All Guests Must Be Announced – Ch. 28

In the cab on our way to Queens, Agnes and I spoke about Gerry and the declining condition of his illness, how there was no stage five, and the house I’d reluctantly inherit from him shortly. Agnes felt mixed emotions, happy for my new found stability and sad for Gerry and his plight. Agnes felt what I felt everyday. A tug of war between those two feelings, like a child in the midst of a nasty custody dispute between two extreme emotions. Being trapped in the center of a constant push and pull. 

     We kissed often during the ride home and I quietly admired her as she spoke to me, I watched her lips move while wanting them on me, her face was where I wanted it to be, close to mine, her soft hand in mine, with a leg hung over mine. Ichabod pawed at us, trying to separate us or trying to join us with sloppy licks. I’d use the baseball to appease and distract Ichabod, though he’d quickly drop it on the floor of the taxi and try to get back in the mix. The signature and number on the hardball was smeared with saliva, but I knew the name. I never forget, and I never forgive. 
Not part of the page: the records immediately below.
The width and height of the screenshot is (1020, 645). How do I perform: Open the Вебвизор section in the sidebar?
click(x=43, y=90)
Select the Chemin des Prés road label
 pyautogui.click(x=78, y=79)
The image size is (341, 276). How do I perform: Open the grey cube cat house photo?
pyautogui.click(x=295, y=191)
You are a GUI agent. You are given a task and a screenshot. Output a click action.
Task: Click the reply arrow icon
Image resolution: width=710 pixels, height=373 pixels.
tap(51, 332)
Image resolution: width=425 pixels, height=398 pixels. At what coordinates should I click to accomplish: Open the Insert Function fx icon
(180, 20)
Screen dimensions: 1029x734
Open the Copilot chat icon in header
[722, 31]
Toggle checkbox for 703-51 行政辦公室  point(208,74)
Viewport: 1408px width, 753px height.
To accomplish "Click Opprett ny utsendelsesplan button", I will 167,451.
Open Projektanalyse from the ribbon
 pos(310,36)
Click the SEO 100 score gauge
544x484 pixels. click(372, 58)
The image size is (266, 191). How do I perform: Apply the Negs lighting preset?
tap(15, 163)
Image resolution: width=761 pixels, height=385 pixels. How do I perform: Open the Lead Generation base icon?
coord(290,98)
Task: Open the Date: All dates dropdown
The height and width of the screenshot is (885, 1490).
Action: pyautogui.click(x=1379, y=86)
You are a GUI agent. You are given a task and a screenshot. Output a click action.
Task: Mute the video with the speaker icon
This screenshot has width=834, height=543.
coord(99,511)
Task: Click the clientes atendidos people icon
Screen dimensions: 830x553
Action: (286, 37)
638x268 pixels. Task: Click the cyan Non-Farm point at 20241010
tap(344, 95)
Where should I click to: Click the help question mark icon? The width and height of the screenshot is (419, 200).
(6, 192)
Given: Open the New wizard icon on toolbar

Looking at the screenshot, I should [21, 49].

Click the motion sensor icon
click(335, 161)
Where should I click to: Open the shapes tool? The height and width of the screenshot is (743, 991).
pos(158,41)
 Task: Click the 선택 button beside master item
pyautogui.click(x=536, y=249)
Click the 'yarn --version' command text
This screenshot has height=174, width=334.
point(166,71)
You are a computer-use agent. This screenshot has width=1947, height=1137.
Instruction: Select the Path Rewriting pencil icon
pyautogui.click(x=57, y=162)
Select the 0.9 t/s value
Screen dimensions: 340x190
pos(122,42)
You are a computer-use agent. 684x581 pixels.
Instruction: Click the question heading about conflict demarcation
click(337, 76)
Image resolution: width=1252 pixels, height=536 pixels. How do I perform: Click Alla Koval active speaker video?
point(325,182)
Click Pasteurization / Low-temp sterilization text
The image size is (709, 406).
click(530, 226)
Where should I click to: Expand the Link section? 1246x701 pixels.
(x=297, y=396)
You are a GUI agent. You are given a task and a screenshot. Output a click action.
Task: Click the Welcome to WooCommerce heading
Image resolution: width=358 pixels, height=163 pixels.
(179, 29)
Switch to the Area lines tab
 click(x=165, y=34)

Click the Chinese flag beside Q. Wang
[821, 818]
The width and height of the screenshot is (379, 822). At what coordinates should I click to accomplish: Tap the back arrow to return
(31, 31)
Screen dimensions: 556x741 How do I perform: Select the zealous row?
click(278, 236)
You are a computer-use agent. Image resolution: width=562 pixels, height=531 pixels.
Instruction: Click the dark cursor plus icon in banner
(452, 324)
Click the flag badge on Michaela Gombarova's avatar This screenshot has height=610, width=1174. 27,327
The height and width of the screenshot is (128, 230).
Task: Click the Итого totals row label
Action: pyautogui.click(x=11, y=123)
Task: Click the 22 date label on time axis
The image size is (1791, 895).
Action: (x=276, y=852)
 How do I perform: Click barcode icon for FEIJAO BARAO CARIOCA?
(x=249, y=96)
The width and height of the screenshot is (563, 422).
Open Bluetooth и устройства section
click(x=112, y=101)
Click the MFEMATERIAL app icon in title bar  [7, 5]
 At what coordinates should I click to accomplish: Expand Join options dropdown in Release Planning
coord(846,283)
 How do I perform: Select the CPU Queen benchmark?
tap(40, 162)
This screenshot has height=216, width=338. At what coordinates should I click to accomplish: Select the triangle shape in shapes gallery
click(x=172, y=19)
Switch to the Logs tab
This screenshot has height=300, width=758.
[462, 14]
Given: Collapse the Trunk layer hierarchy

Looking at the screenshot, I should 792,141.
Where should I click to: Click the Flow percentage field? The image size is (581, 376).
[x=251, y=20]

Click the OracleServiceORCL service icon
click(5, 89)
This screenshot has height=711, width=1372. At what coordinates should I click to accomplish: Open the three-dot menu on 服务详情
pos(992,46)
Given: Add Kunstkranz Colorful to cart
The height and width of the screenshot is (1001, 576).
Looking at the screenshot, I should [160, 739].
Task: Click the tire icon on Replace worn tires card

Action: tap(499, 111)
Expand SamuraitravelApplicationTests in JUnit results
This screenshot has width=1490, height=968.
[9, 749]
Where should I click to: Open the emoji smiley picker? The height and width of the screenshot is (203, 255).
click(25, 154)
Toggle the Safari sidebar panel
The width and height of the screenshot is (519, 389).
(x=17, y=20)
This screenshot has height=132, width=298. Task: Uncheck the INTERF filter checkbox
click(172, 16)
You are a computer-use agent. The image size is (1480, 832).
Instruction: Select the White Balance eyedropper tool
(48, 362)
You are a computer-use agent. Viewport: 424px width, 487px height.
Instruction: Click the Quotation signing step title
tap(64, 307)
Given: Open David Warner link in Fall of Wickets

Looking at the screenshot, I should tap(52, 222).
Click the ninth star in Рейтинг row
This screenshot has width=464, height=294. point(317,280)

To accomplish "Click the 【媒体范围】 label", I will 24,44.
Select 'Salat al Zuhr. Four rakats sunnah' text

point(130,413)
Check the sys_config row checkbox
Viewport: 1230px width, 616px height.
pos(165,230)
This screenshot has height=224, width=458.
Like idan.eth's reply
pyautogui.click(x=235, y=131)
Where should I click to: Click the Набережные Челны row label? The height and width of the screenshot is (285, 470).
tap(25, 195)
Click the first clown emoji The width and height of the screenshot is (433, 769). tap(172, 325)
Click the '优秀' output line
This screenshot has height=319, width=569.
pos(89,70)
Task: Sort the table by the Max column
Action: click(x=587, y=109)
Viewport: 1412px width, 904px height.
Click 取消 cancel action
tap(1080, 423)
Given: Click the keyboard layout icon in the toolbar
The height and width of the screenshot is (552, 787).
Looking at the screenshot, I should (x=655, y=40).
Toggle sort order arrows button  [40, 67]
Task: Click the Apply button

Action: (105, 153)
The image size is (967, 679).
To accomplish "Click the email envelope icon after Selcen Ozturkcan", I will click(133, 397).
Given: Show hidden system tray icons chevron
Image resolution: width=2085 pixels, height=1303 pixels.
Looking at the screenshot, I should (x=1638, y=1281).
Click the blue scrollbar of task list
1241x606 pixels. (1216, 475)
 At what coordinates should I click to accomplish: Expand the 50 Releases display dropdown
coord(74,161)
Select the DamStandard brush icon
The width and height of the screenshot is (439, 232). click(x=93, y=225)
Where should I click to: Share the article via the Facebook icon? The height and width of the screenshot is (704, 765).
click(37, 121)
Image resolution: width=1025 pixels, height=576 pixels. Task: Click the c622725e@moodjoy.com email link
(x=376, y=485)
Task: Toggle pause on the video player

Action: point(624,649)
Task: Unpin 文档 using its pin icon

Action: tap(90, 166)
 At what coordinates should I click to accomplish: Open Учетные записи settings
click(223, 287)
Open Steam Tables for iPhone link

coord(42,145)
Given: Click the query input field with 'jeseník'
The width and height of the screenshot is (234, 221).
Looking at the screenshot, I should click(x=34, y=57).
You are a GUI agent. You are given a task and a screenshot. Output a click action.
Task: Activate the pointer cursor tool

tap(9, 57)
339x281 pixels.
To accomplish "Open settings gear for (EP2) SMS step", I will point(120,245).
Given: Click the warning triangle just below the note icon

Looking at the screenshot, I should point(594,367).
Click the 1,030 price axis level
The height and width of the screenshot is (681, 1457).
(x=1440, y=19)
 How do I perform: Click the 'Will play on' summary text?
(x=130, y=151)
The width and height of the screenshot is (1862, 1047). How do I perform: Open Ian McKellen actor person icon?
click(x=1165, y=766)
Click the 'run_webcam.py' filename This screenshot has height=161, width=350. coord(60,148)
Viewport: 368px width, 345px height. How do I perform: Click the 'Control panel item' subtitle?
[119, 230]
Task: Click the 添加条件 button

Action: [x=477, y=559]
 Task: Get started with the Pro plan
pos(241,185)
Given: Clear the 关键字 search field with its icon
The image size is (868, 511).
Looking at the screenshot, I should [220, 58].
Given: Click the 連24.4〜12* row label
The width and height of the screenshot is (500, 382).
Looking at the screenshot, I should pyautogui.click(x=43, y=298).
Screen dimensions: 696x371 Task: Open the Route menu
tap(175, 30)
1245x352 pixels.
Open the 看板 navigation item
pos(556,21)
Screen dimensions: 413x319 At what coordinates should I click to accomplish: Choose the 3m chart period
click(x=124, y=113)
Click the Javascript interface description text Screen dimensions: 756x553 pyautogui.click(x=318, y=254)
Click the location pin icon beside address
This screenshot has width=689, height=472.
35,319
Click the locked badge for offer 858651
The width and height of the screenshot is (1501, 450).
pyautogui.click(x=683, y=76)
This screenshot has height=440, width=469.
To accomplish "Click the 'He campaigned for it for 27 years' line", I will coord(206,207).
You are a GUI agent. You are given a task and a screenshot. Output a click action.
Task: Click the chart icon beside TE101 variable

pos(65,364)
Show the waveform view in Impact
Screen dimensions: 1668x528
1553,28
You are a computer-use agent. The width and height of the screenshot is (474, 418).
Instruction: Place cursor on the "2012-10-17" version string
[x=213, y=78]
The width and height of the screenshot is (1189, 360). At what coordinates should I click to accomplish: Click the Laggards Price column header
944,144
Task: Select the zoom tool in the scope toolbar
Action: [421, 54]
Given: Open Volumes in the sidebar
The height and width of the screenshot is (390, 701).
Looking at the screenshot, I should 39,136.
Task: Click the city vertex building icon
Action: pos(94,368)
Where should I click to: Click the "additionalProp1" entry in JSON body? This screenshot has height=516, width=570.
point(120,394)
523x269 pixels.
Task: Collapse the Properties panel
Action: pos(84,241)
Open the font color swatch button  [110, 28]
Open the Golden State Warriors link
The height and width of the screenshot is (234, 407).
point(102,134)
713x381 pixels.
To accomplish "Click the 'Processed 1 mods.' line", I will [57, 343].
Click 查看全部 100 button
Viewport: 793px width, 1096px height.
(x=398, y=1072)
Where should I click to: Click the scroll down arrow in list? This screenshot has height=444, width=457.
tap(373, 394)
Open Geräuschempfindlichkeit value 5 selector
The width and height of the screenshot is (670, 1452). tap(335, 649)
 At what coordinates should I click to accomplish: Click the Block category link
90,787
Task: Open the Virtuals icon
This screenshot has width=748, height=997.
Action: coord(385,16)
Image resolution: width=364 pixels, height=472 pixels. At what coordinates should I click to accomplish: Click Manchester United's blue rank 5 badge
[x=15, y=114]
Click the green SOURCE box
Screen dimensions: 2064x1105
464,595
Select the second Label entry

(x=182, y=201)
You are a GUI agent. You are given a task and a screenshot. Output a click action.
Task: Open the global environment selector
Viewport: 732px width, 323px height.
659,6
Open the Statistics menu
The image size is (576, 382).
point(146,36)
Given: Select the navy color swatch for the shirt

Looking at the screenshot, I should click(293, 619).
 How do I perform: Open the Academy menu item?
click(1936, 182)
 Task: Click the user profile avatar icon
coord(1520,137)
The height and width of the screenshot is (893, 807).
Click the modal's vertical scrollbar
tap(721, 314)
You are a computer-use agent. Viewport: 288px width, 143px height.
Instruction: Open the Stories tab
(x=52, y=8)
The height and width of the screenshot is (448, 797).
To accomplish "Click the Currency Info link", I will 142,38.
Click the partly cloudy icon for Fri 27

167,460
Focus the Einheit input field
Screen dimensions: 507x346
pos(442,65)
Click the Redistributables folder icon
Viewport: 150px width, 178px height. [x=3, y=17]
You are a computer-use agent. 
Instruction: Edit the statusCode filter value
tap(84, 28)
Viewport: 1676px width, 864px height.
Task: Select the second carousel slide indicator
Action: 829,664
Before leaving 534 for the final time I stole a memento, a little keepsake for sentimental reasons I suppose. I lifted the sign. All Guests Must Be Announced, it declared. During my tenure this sign had caused some minor unpleasant situations. As I killed time in the lobby I thought about the sign metaphorically. The guests in this analogy were invisible and plenty. The guests were my negative thoughts, my anxiety, my distress, my self doubts, my repressed trauma, all of it mixing together and barging into my conscience, they showed up unannounced and imposed heavily upon me.

      The sign would hang in the foyer of my new house. Hung by the nail I borrowed from Murphy and hammered into the wall with a tool Gerry may have used to crush a target’s skull. Certain objects around the house would bring that thought into mind. Did he? I’d ask myself, and I hoped he had. 

The song on the classic rock radio station was Patti Smith’s Because the Night. Maybe I’d like Bruce Springsteen’s songs if Patti sang them.

The night belonged to us. The partition between us and the driver was filthy, and the roads needed paving. Everything needs maintenance, I thought. Kranepool was a life lesson in perseverance. An oath to not give anyone the power to dispel my significance. My existence value would not depreciatiate, I wouldn’t permit it.

I had favorite writers and songs but I never had a favorite saint before. And now I would be mindful of Saint Dymnpha, I’d always be on the lookout for the lass, keeping a candle lit in her honor during the darkest nights. I sought mental clarity. My war with sadness was to the death, though I no longer wanted to repeat the same mistakes. My mental health would be a work in progress, an ongoing battle. The search for something pure in this wicked world was a heartbreaking hunt. Nothing is ever easy. Rich man, poor man, no one was happy, but no fault in trying. I did not want to be defined by my illness or my trauma. It could be a part of me, but not all of me. 

I wanted mental clarity. I wanted to be present when I was with Agnes. I no longer wanted to drift off and occupy a vile space inside my head. I touched the skin that was draped beautifully over her cheek bone with the back of my hand to attest that this was real. That this was really happening. Nothing was guaranteed, I knew that better than anyone. One of us would most likely fuck this up. What was the chance of survival? What would be our Bligh reef?

Whether it lasted a week or an eternity I wanted to reflect on that night as being the beginning, where two people fell madly in love and started a life together. I wanted to look back fondly on the night I made a valiant attempt to ignore the voices, and vowed to make no concessions to my depression. I’d think about how that night I shed a layer of myself, I molted in the back of that cab, and eulogized my past lives. And I’d wonder how all this time my mind would never be right, but I could endure and all I ever needed to pull through was the right woman and a good dog.